The Marzocco’s appearance seems to vary over the years in paintings, not just with the styles of successive periods or artists, but also probably because the stone beast had periodically to be replaced and its own style changed in the process. The earliest depiction is in an anonymous painting of the martyrdom of Savonarola in 1497 (Museo di San Marco, Florence), closely followed by a fresco showing The Confirmation of the Rule by Domenico Ghirlandaio in Santa Trinita (Brucker 1983, p. 135, pl. XX). There are other appearances, in the background of Piero di Cosimo’s portrait of an anonymous soldier – presumably a member of the national guard – in the National Gallery, London (inv. no. 895; datable after 1504, given that Michelangelo’s David is also shown in situ); in Giovanni Stradano’s fresco of The Return of the Medici in 1513 on the walls of the Palazzo della Signoria (Del Meglio et al. 2005, pl. 35); a later fresco showing a firework display, at a date when Bandinelli’s Hercules and Cacus and Cellini’s Perseus had joined the collection of monumental statuary in the Piazza; and Vasari’s Festa degli Omaggi (Feast of the Homages) fresco in the Sala di Gualdrada of the Apartments of Eleonora in the Palazzo Vecchio (c. 1555–65; Allegri and Cecchi 1980, p. 211, figs. 13, 48).
Its origins as a civic symbol are unknown. One theory holds that it was chosen as the symbol of the Guelph party, to contrast with the eagle of their deadly rivals, the Ghibellines. In any case by 1363 its status was firmly established and captives from Pisa were made to kiss its posterior.
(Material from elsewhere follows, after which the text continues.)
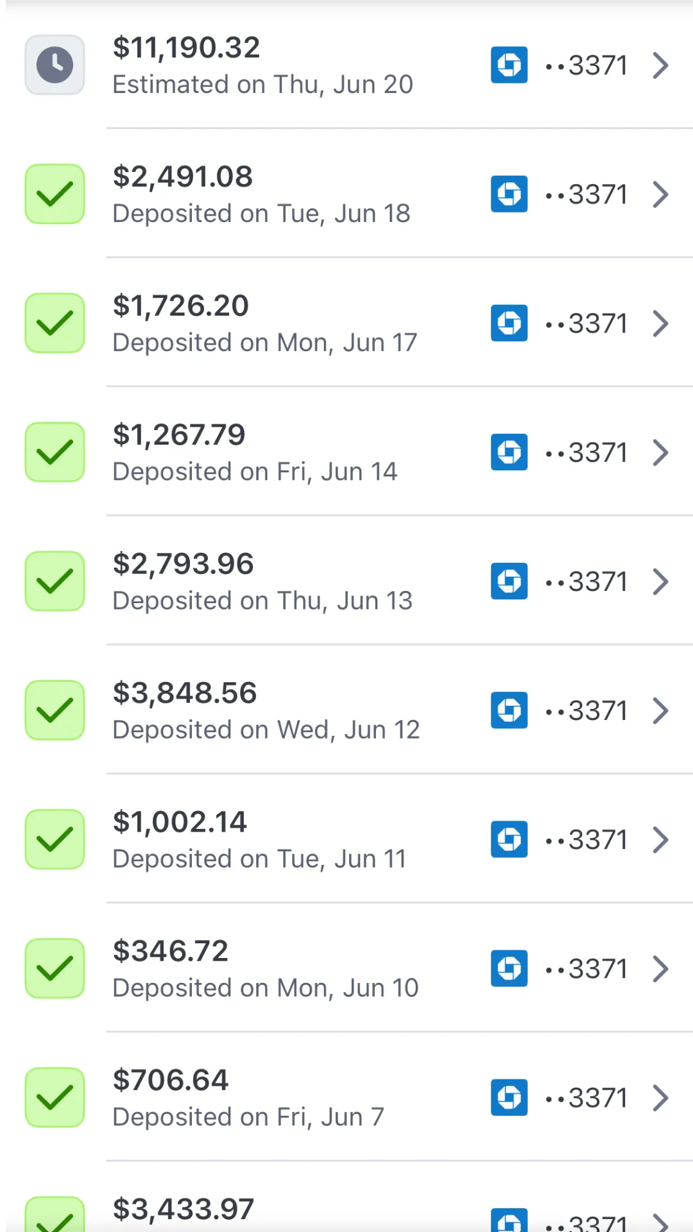Viewport: 693px width, 1232px height.
Task: Click the green checkmark beside the $706.64 deposit
Action: 55,1097
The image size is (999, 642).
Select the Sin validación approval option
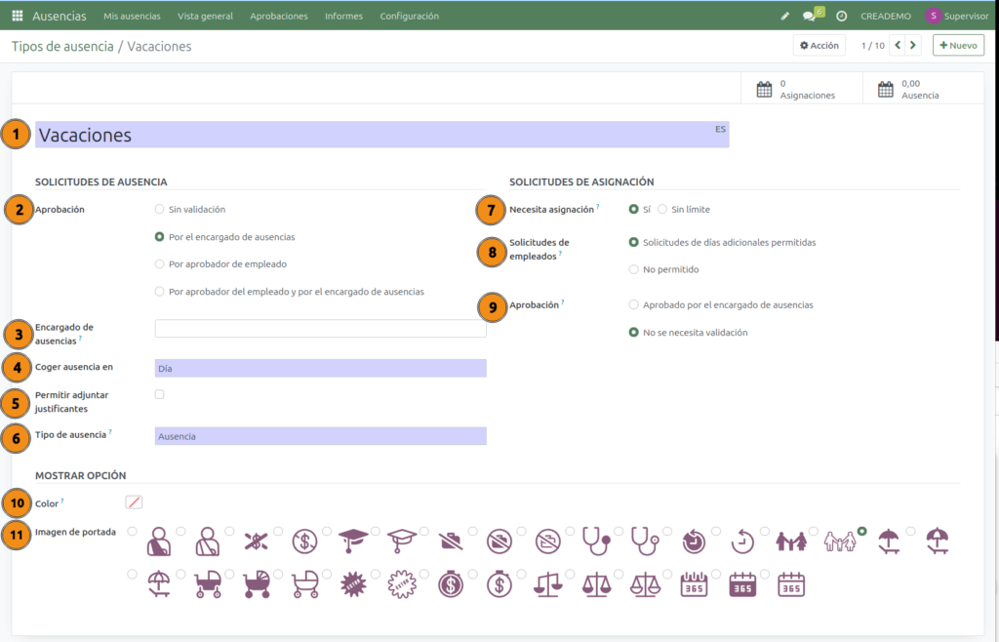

The present statuette, seated four-square on a slightly projecting plinth, undercut at the front, distinctly resembles stone lions from newel-posts attributed to the workshop of Michelozzo di Bartolommeo, Donatello’s associate, in the monasteries of Santissima Annunziata and Sant’Apollonia (Del Meglio et al. 2005, pls. 44–45). Yet the much more fluid hair of the mane and fuller modelling of the muzzle suggest a date towards the end of the fifteenth century and the influence of Verrocchio or Bertoldo. C.A.

Date:  1500
Period:  1400-1600, 15th century
Origin:  Italy, Florence
Medium: Bronze
Dimensions: 8.6 cm (3³/₈ inches)
Literature: E. Allegri and A. Cecchi, Palazzo Vecchio e i Medici – Guida storica, Florence 1980
G.A. Brucker, Firenze 1138‒1737: L’impero del fiorino, Florence 1983
A. Del Meglio, M. Carchio and R. Manescalchi, Il Marzocco – The Lion of Florence, Florence 2005

Exhibitions: SCULTURA II- 15 OCTOBER - 24 OCTOBER 2009, Catalogue no. 5, Williams Moretti & Irving Gallery, New York, 10075.